8. All patients arriving in the clinic are requested to wear masks. Patients are also encouraged to wear gloves or immediately clean their hands with hand cleanser and to do so again upon leaving the clinic.
9. We are offering allergy testing and few other elective procedures at this time.
10. We are wiping down exam rooms after each patient visit. We are not encouraging hand shaking. Our staff will be wearing masks and gloves at all times.
11. Please also note that we can be short staffed depending on the day care availability for the staff member’s children or depending on staff member’s health. Please work with us.
12. Please check with the Collin County Health Department (972-548-4707) for the latest updates on COVID-19 in DFW area at https://www.collincountytx.gov/healthcare_services/Pages/news.aspx .
Update on Allergy Shot and Biologic Visits
Note that our shot hours may be reduced or canceled based on the evolving situation.
Please check this site for latest hours before coming in.

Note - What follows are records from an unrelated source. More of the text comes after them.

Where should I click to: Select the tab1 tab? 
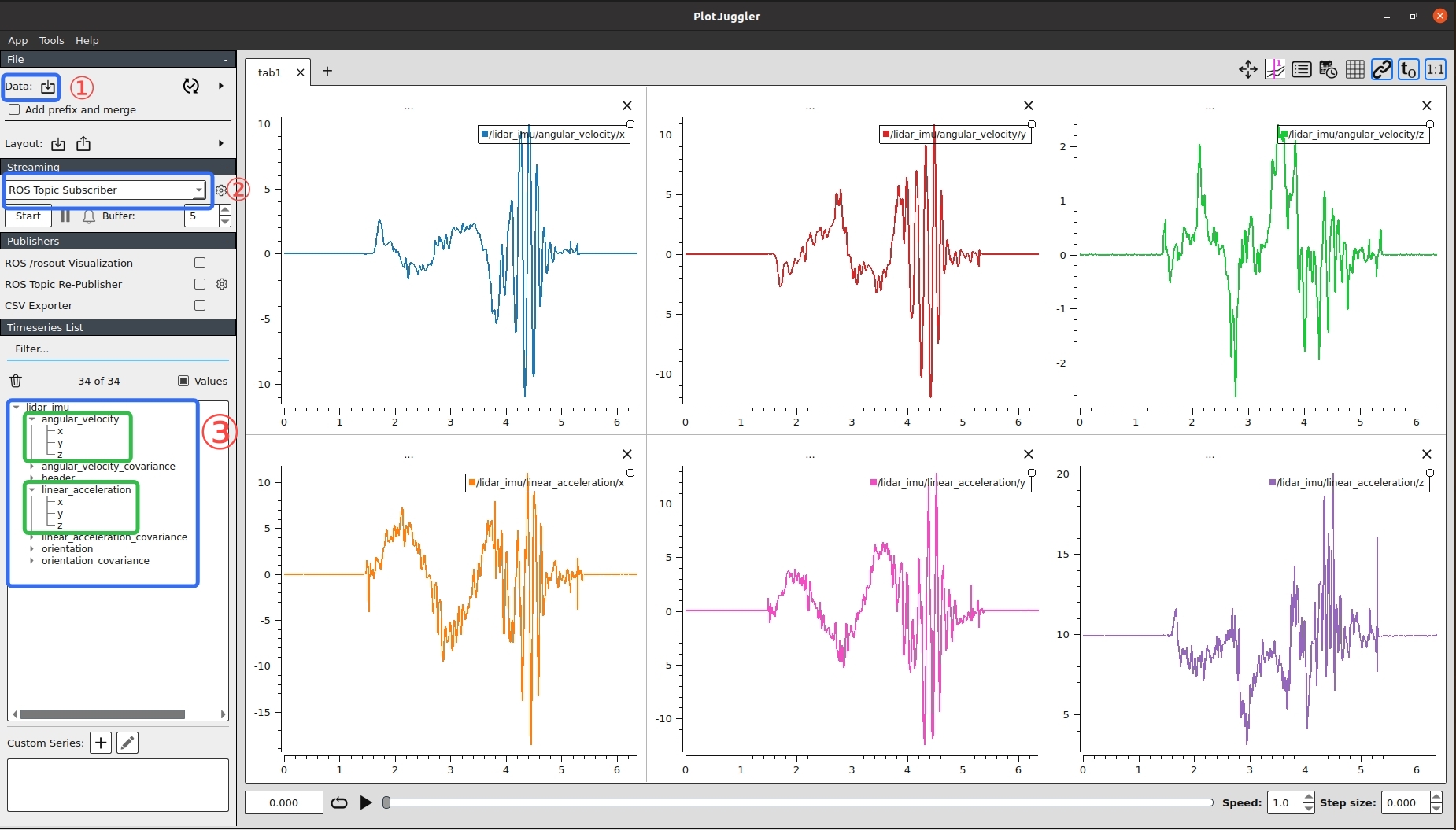pyautogui.click(x=269, y=72)
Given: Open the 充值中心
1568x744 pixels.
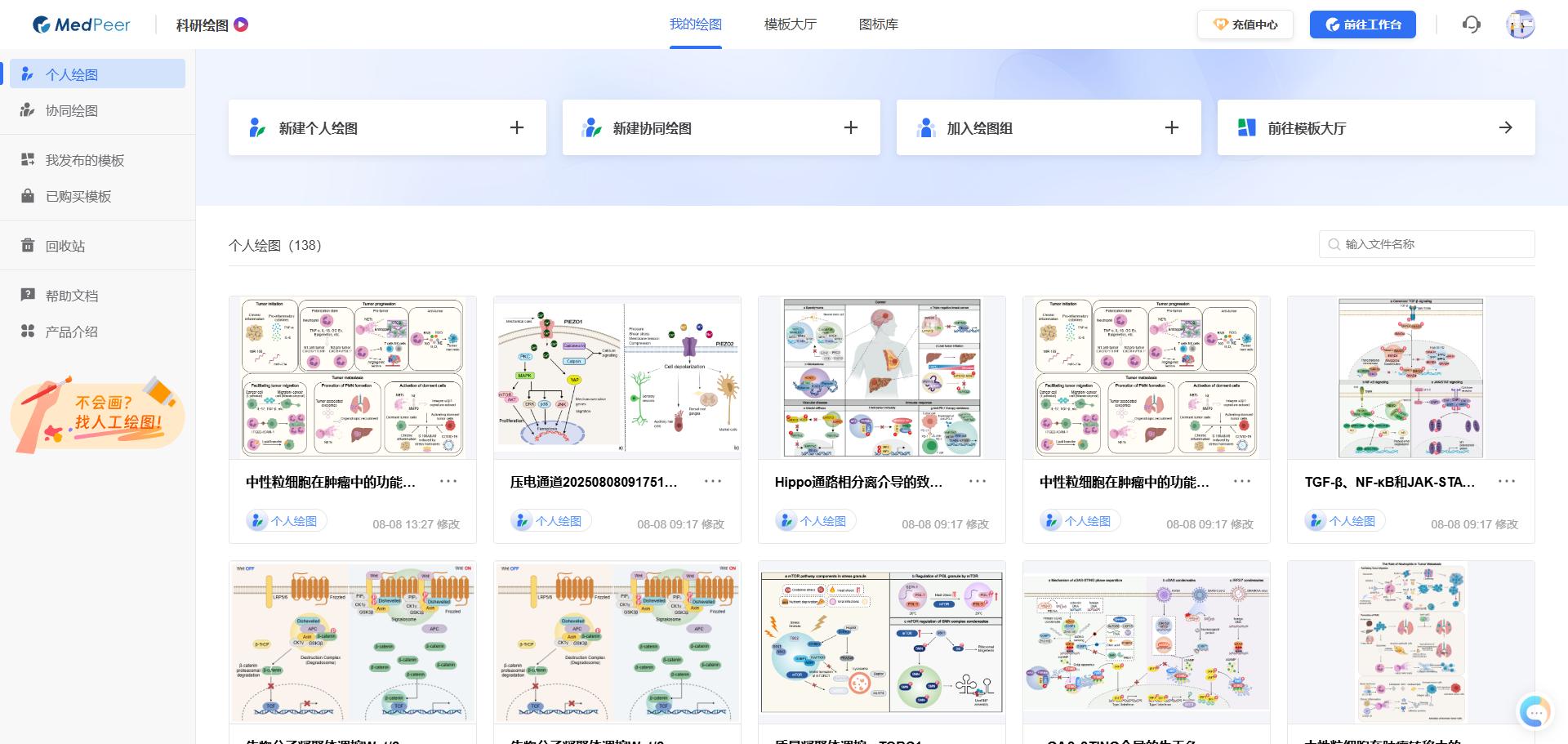Looking at the screenshot, I should [1245, 25].
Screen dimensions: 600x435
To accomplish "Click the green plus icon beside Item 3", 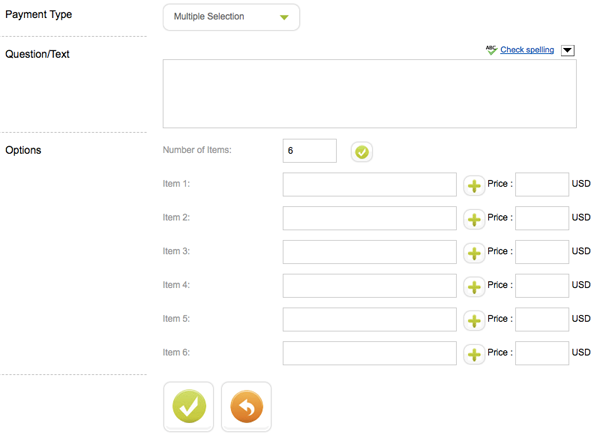I will click(x=474, y=253).
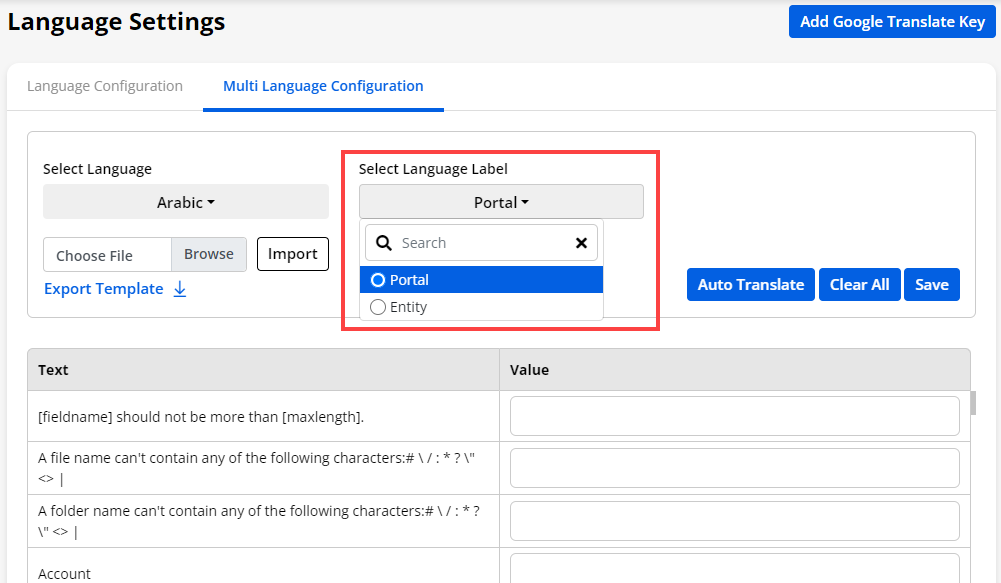1001x583 pixels.
Task: Clear the search with the X icon
Action: coord(581,243)
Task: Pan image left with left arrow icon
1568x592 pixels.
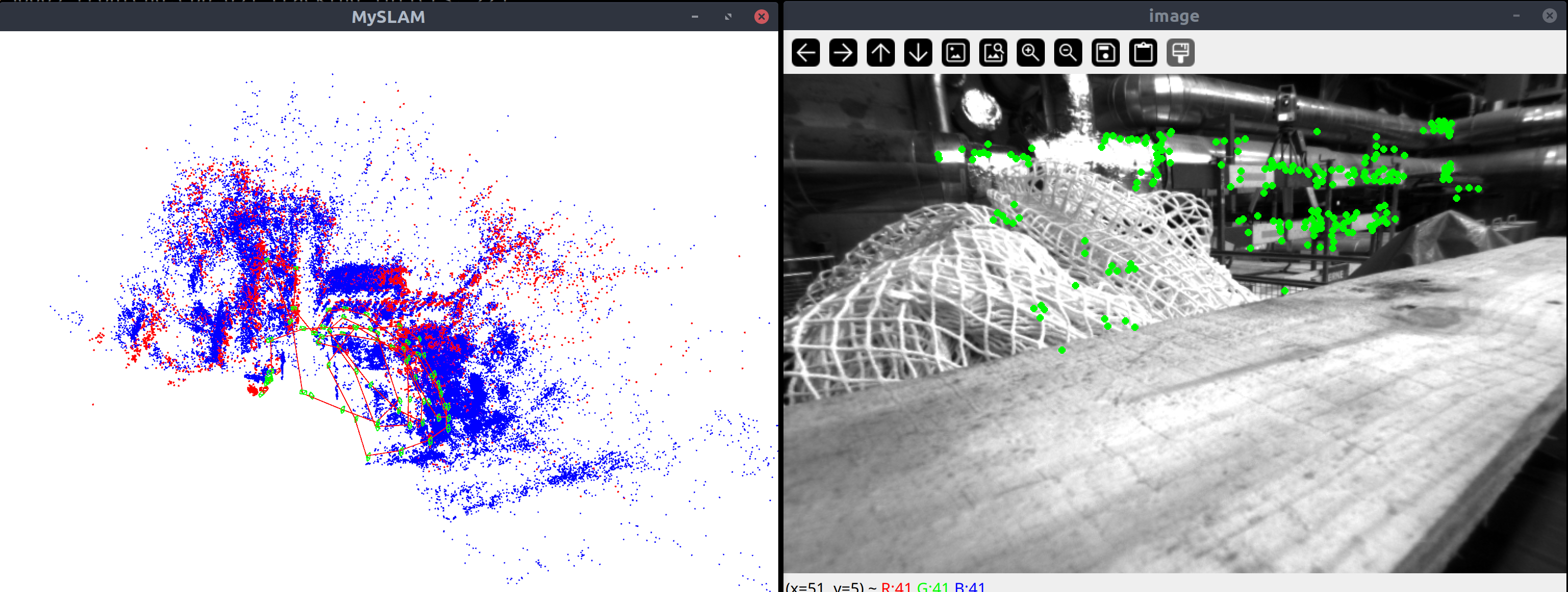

Please be reassured as always, we will work with you in continuing your allergy shot or biologic treatment in a safe and effective way.
Please note that you are required to wear a mask when you come into the office to get your allergy shots/ biologic injections.
We also encourage you to wear gloves if you have or carry hand sanitizer so you can clean the hands right after you touch door knobs etc.
Please call ahead – ideally 15 minutes before your arrival for an allergy injection. That will allow us to check you in and prepare your allergy injection.
If there are more than 4 people waiting, we will notify you of a possible wait time.
For those where there is a possible wait – please call from your car when you arrive, and we will tell you if it is a good time to come in.
At this time, we still encourage you to wait in your car after the shot for 30 minutes and return into the office for check out or any possible reaction. The pollen counts are high and there is higher risk for allergy shot reactions in spring.
Criteria to receive allergy shots-
1.Like always, it’s extremely important to receive your allergy shots only when you are feeling fully well
2. Not have had fever, body aches, fatigue, cough, shortness of breath, cold like symptoms, colored drainage,
3. Your allergy symptoms and asthma are under control
4. You should have taken an oral antihistamine at least 2 hours before coming in for allergy shot.
5. Not been exposed to someone under investigation or diagnosed with Corona virus within the past 2 weeks.
Thank you for your cooperation, stay safe!